§ **Aim of the exercise**
Would you retype exactly the lines below, from the one containing "Click Näytä kaikki (32) link" through the end of the entries, both ends included, but not the pictures?

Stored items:
----

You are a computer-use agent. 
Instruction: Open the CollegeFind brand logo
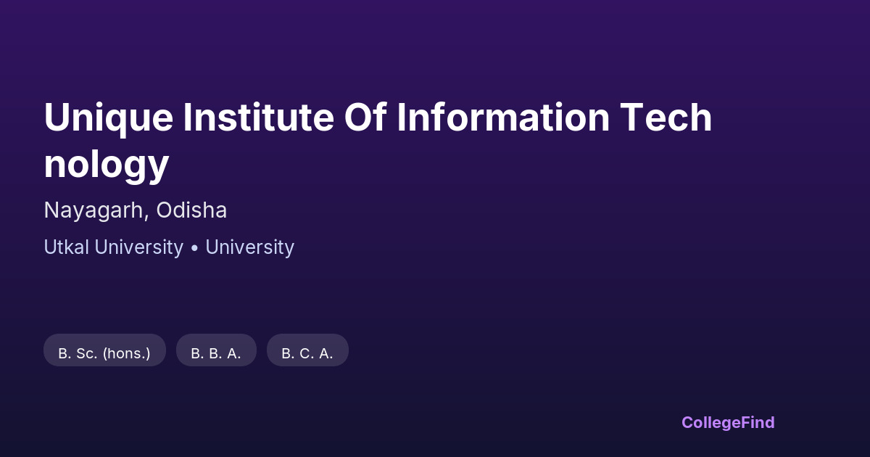click(727, 422)
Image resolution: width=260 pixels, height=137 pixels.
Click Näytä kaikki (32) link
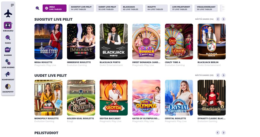(204, 75)
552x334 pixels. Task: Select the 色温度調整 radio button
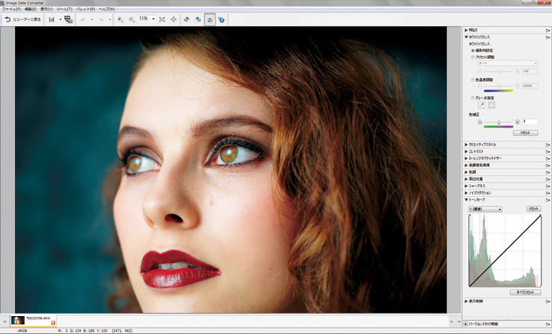(x=472, y=79)
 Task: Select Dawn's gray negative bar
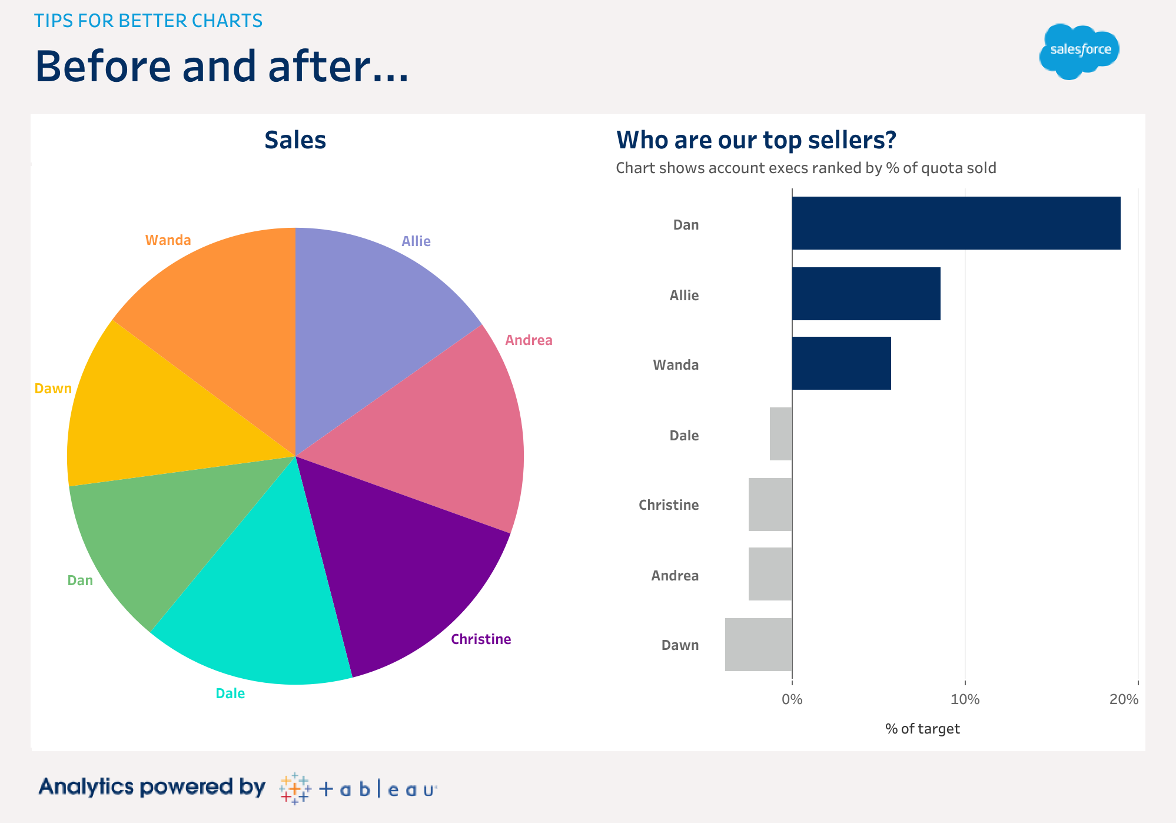[759, 645]
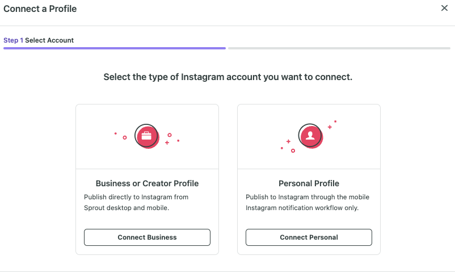455x272 pixels.
Task: Click the Connect Personal button
Action: [309, 237]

----

§ **Response to the exercise**
Click Näytä kaikki (32) link
(204, 75)
552x334 pixels. Task: Select the 色温度調整 radio button
(x=472, y=79)
 Task: Select Dawn's gray negative bar
[759, 645]
455x272 pixels.
Task: Click the Connect Personal button
Action: [309, 237]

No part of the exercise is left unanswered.